[Trecho da página]
^^^^

O problema do mal sempre inquietou muito os céticos, os que não aceitam a existência de Deus, ou O aceitam com revolta gnóstica. Se Deus existisse (ou se, existindo, fosse perfeito), jamais permitiria o mal.

Santo Agostinho é de fundamental valia na compreensão desse mistério, “o mistério da iniquidade”, nas palavras de São Paulo. Santo Agostinho afirma que Deus, impossibilitado de criar o mal — pois da absoluta bondade não poderia sair nada de maligno —, o permite para dele tirar um bem maior.

Haverá bem maior do que a salvação eterna? A mística italiana Maria Valtorta disse, certa vez, algo assombroso sobre o assunto, que de certa forma complementa a verdade expressa pelo Bispo de Hipona: se Deus eliminasse o mal da face da terra, o homem se esqueceria inteiramente Dele.

^^^^

[Trechos de dados]

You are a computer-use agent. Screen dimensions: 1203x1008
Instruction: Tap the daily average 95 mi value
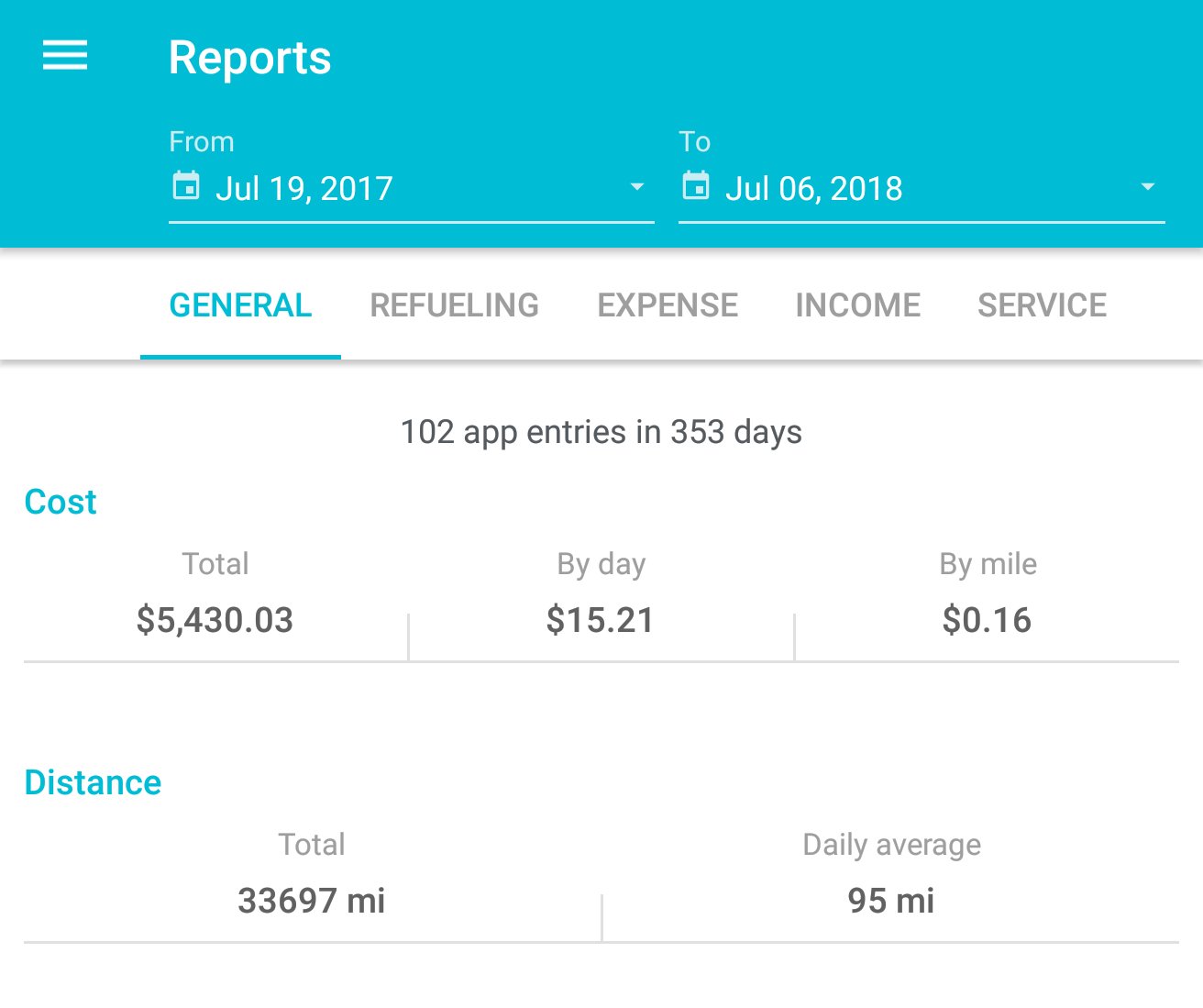890,901
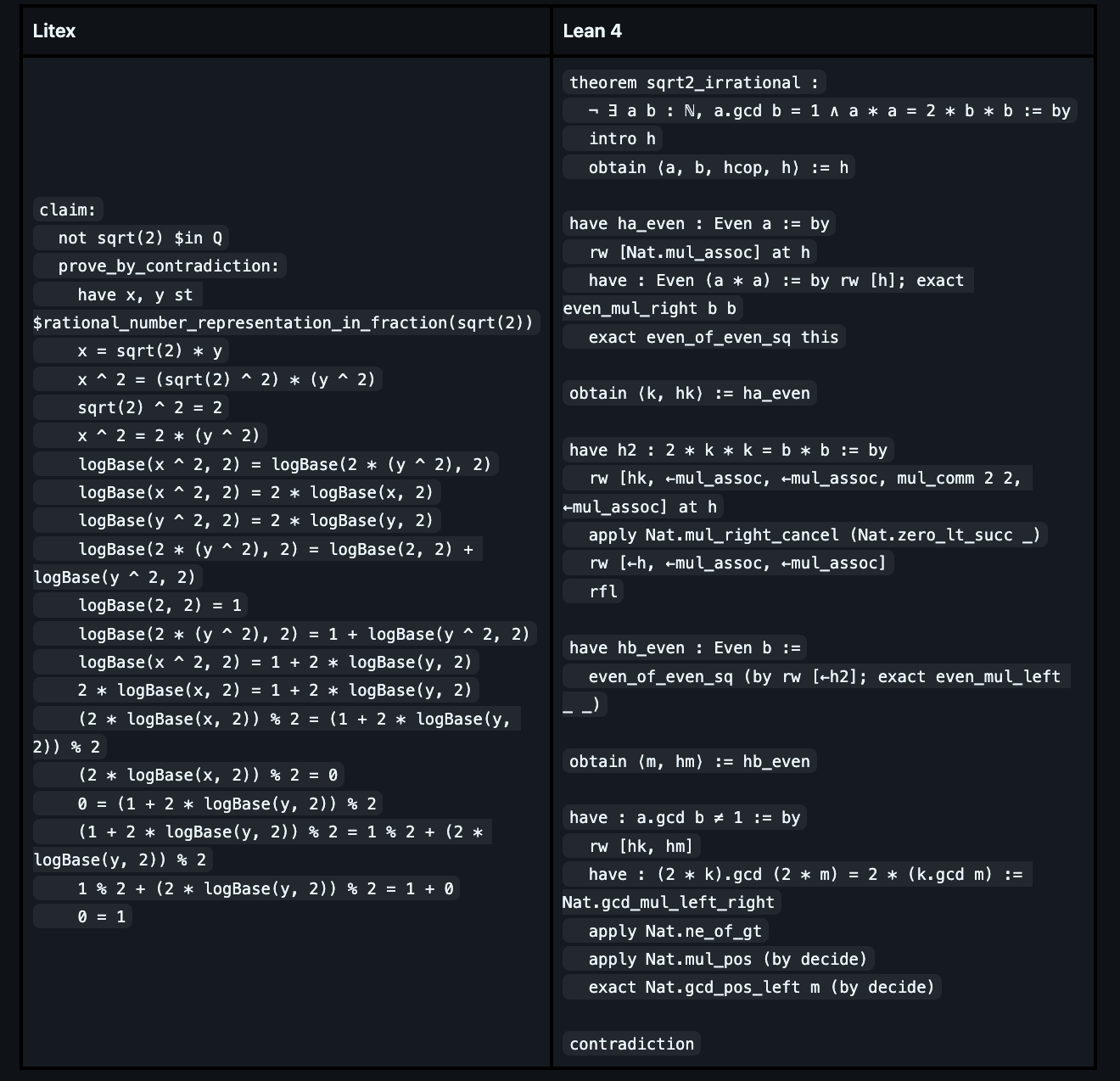
Task: Select the "obtain ⟨m, hm⟩ := hb_even" line
Action: point(689,762)
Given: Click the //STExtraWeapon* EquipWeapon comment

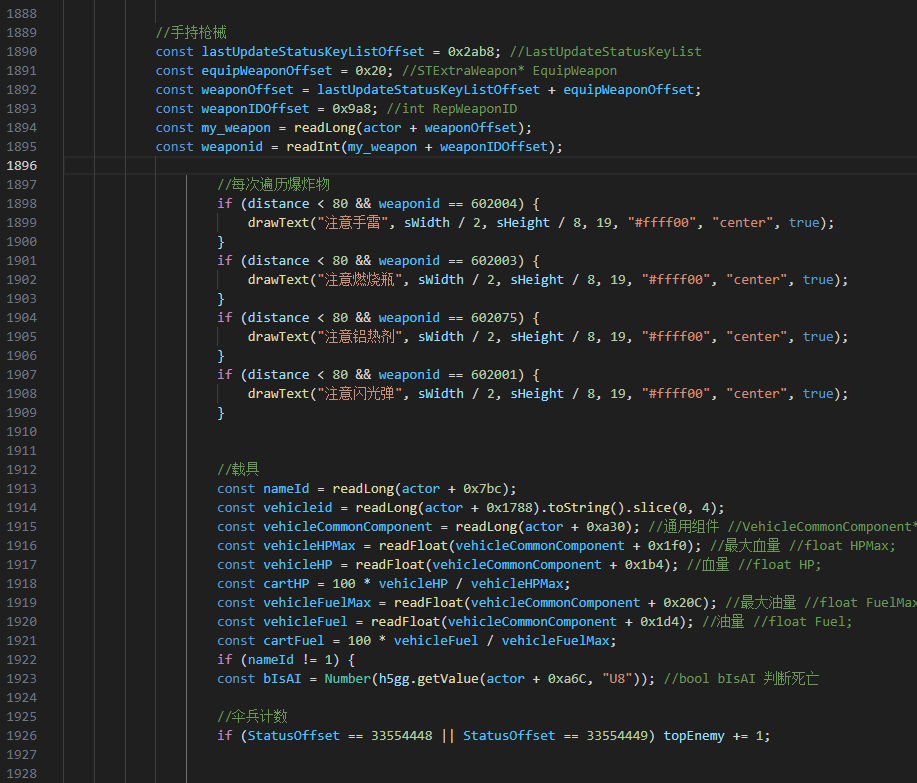Looking at the screenshot, I should 509,71.
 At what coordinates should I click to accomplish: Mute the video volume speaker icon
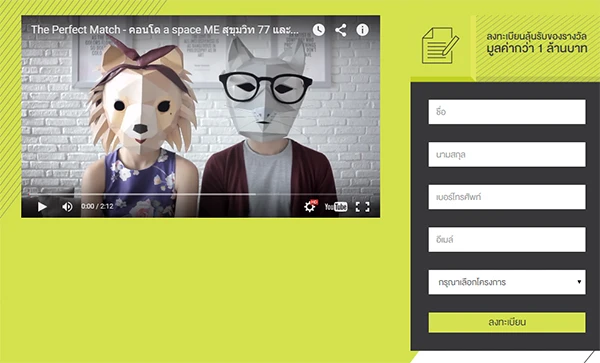pos(67,207)
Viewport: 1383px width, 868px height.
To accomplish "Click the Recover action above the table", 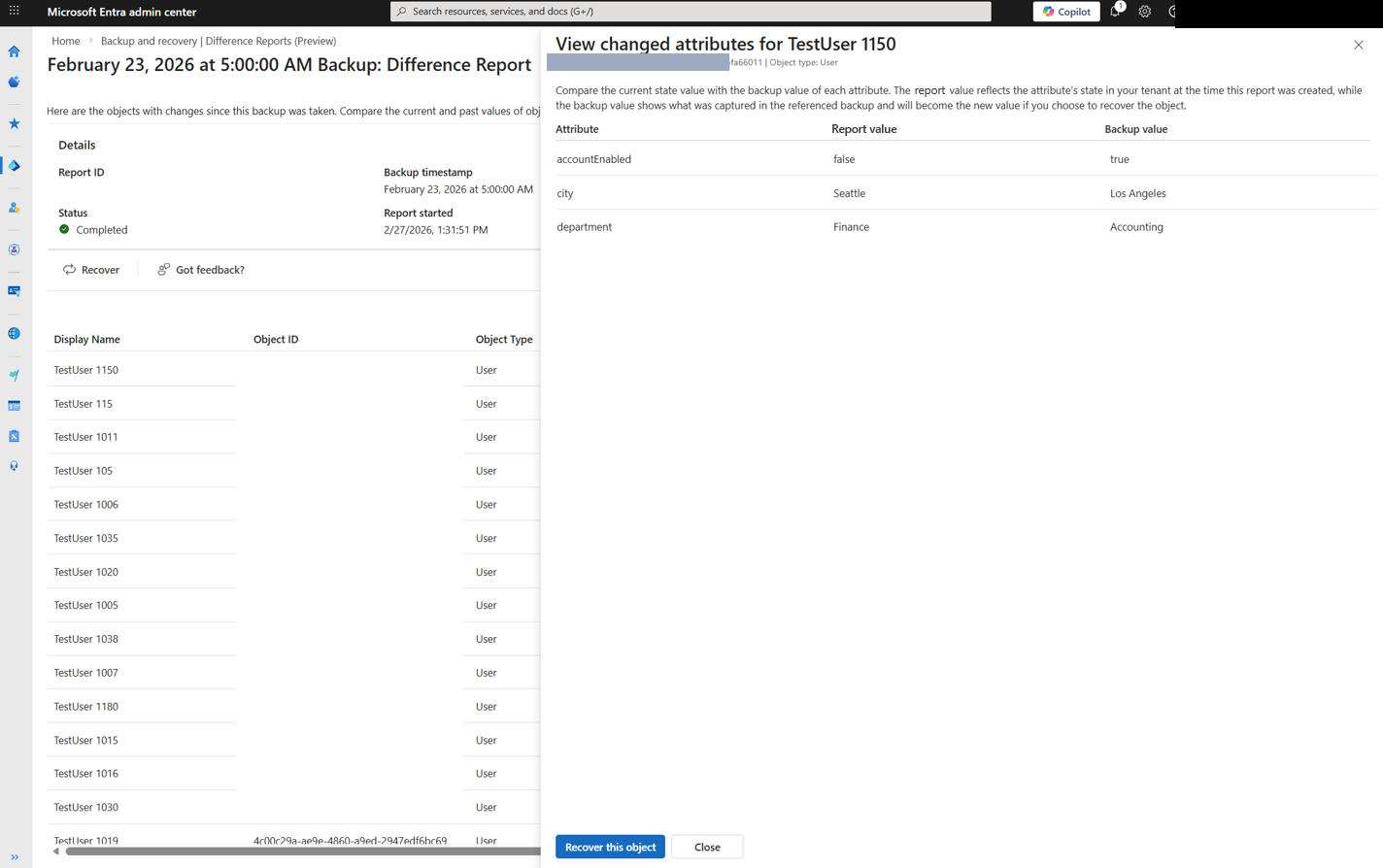I will pos(91,269).
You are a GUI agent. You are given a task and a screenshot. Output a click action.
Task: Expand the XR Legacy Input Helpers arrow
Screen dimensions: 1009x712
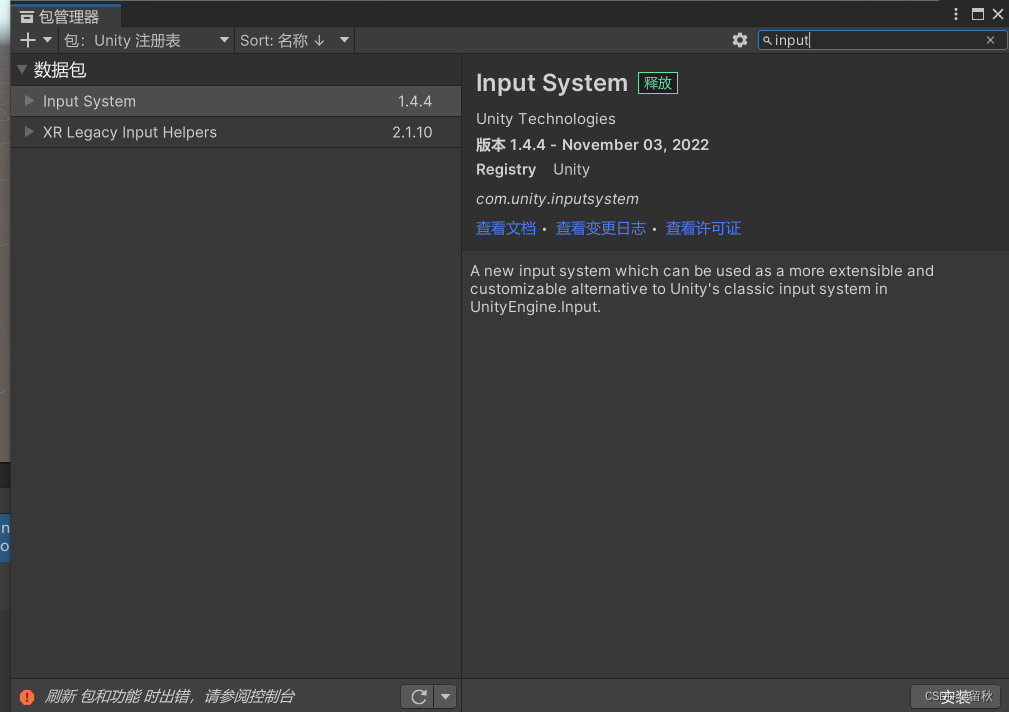click(x=29, y=131)
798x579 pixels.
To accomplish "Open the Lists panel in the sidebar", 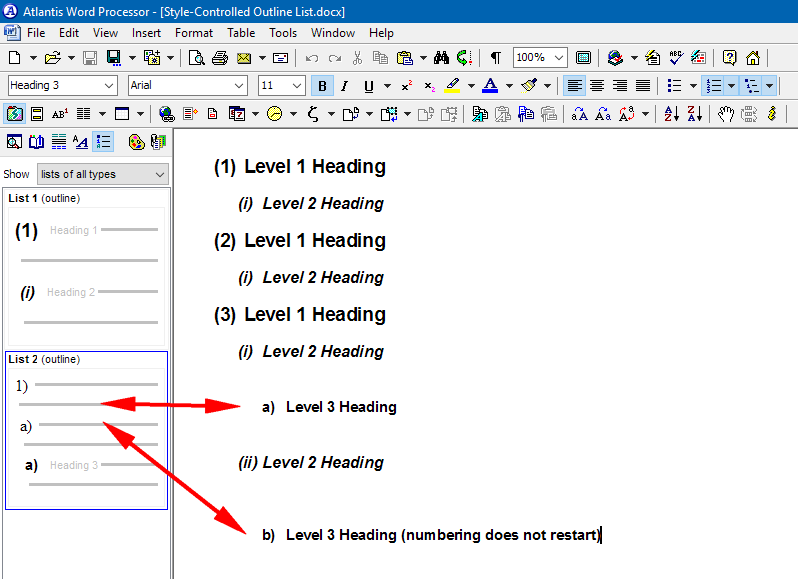I will 103,142.
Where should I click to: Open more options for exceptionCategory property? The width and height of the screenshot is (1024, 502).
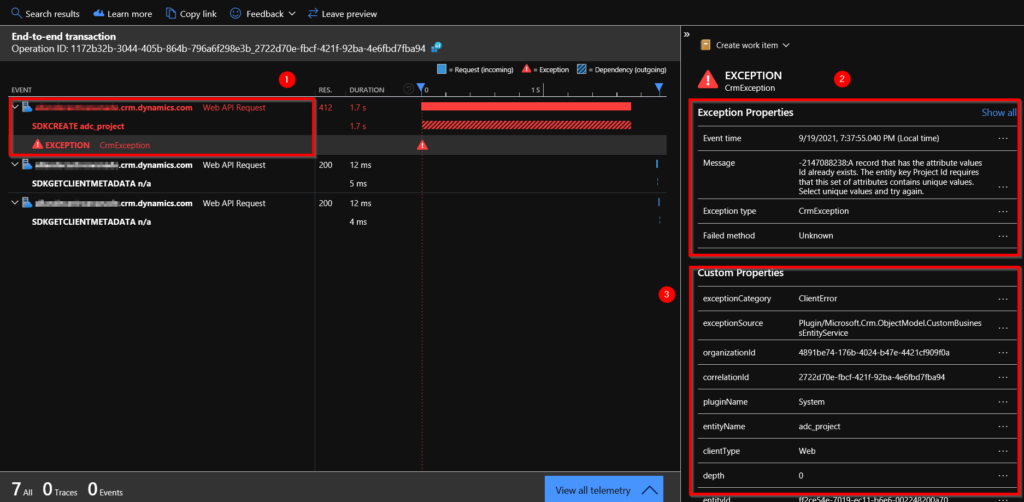(x=1003, y=298)
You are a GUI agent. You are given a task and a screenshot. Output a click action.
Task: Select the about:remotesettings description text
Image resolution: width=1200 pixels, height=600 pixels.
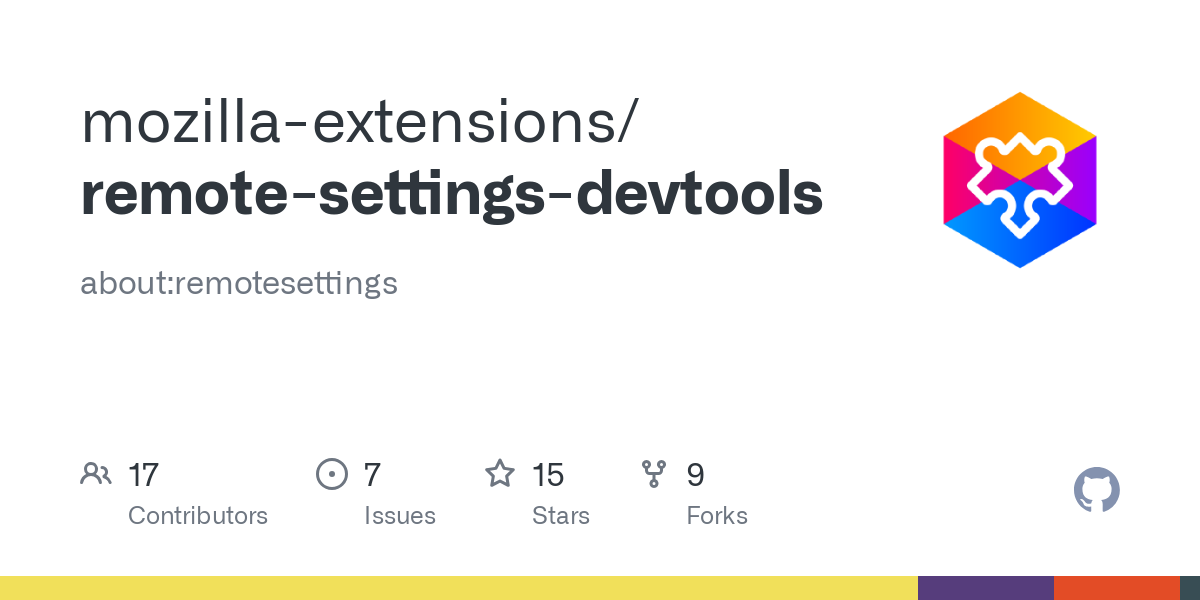coord(239,283)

^^^^

[Objetivo da tarefa]
Por favor, continue o texto sobre o problema do mal a partir da última frase apresentada.

[Área de resposta]
De fato, quem deixaria de buscar os prazeres mais intensos — no sexo, nas drogas ou na comida —, se não tivessem consequências desastrosas, se não produzissem os males das doenças venéreas, da dependência química ou da obesidade mórbida? Quem se ajoelharia para rezar, se a vida fosse um gozo perene e a própria morte chegasse mansamente, como um interruptor acionado de leve para apagar a luz?

Pelo que conhecemos do ser humano (ou seja, de nós próprios), Deus não faria falta alguma nesse mundo perfeito e autossuficiente. E o esquecimento de Deus seria, inevitavelmente, o caminho mais curto para o inferno. A maioria das pessoas certamente se perderia para todo o sempre, depois de toda uma vida entregue ao deleite permanente.

Donde essa necessidade paradoxal do mal, “enquanto ainda se disser hoje” (para usar o adverbio com que a Carta aos Hebreus designa o tempo, em contraposição à eternidade).

O saber, no hoje do tempo, que o mal — o mal involuntário — é aliado dos homens na luta pela salvação da alma, dá mais condições à pessoa humana de aceitar mais pacientemente as doenças, as pestes, as guerras, as dores, as tragédias pessoais ou históricas etc.

O mal, permitido por Deus, colabora portanto para a salvação do homem. Isto, evidentemente, não estava dos planos do demônio.